According to Bloomberg.com, “Two-thirds of nurses surveyed by the American Association of Critical-Care Nurses said their experiences during the pandemic have prompted them to consider leaving the field. And 21% of those polled in a study for the American Nurses Foundation said they planned to resign within the next six months.”
Herd is not surprised by these statistics.
“There are times where work is very stressful and I do get burnt out,” said Herd. “The increase in stress at the job, lonely times during the end of life for patients and families, and lifestyle changes outside of work have impacted many nurses’ decisions to change jobs. Pediatric intensive care units have historically had high burnout and turnover
prior to COVID but I do think COVID and changes the hospitals made during the pandemic have increased the rate. But that’s when I stop picking up shifts and just take time to care for myself.”

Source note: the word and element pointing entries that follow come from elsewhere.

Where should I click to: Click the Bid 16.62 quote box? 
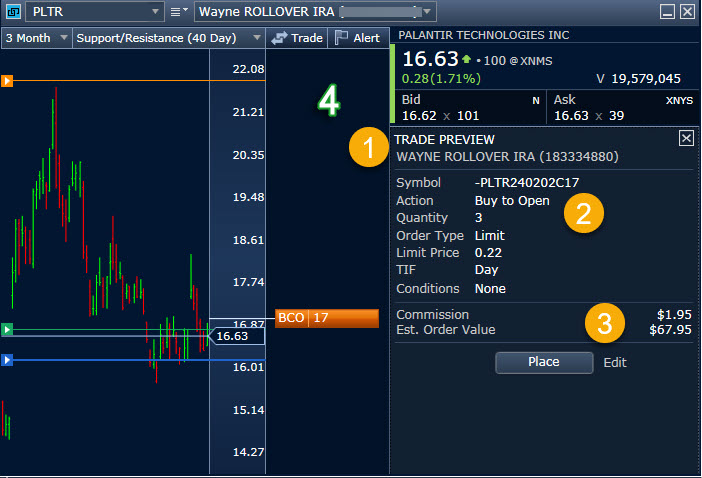click(468, 108)
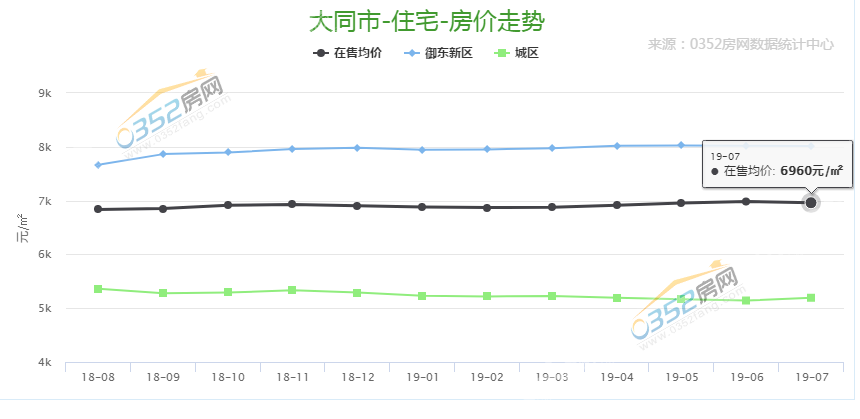Click the 御东新区 data point for 18-08
Image resolution: width=860 pixels, height=419 pixels.
tap(98, 165)
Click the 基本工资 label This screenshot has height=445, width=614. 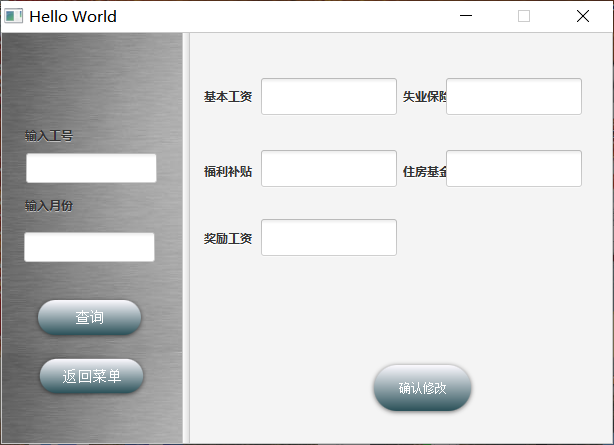pyautogui.click(x=228, y=97)
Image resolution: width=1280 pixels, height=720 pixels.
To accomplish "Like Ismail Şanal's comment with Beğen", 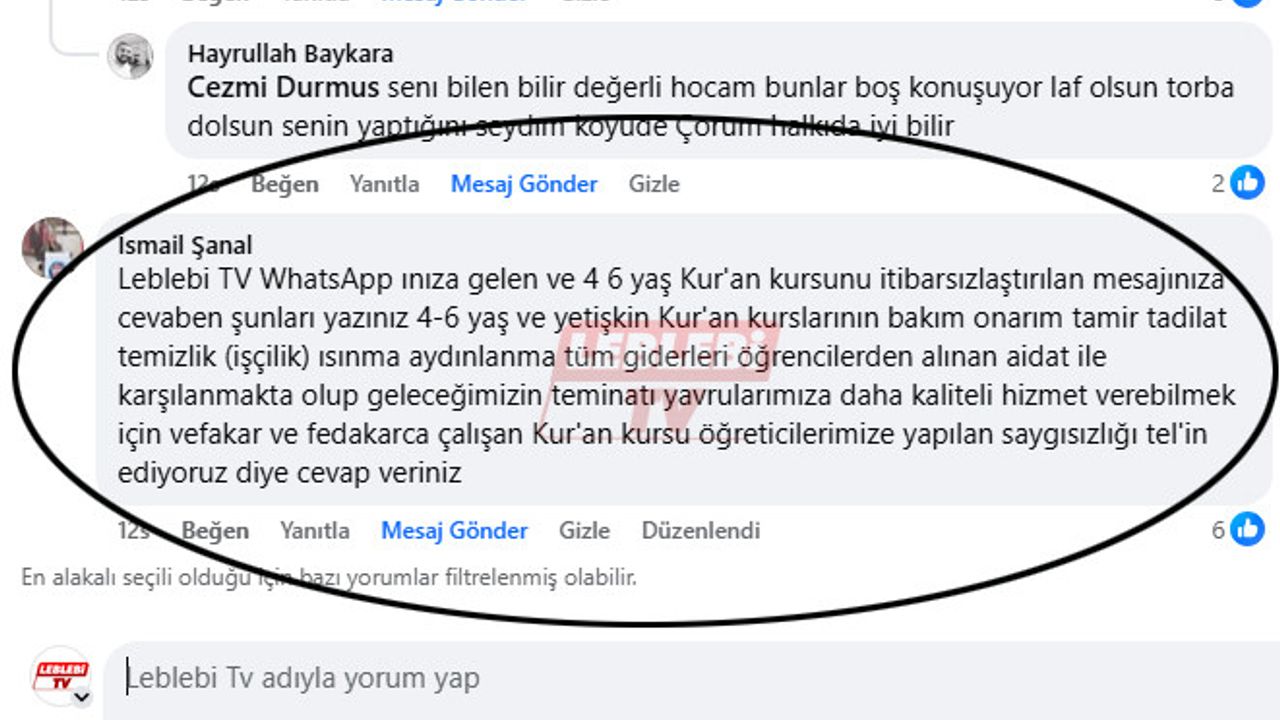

In addition to limiting her shifts, Herd also credits an outpouring of support in helping create a more sustainable environment.
“Our doctors, surgeons, families, and managers are trying to make it an enjoyable place to work so fewer nurses leave,” said Herd. “I truly have some amazing coworkers who have made working through the pandemic tolerable. We have done our best to lift each other up during these hard times. We have tried to increase our written kudos to each other and recognize that we are all in this together.”
Similar statistics on burnout are seen amongst doctors and physicians. According to the American Medical Association,
“About 30% of surveyed physicians experienced high stress; 25% of physicians also experienced anxiety with 37.3% having work overload and 47.73% reporting symptoms of burnout.”
Burton has also experienced these significant stressors, but like Herd, has found strength from the support provided by
many in her daily work.
“I have remained very committed and happy in my work,” said Burton. “Despite some of the negative interactions, there have been so many people that are incredibly grateful for the work we do. Small acts of appreciation go a long way to providing satisfaction in my job, and those kind words have actually increased since the pandemic hit. I get exhausted and need breaks, and I certainly experience bouts of frustration, anger, and sadness, but at the end of the day, I can’t imagine doing something else.”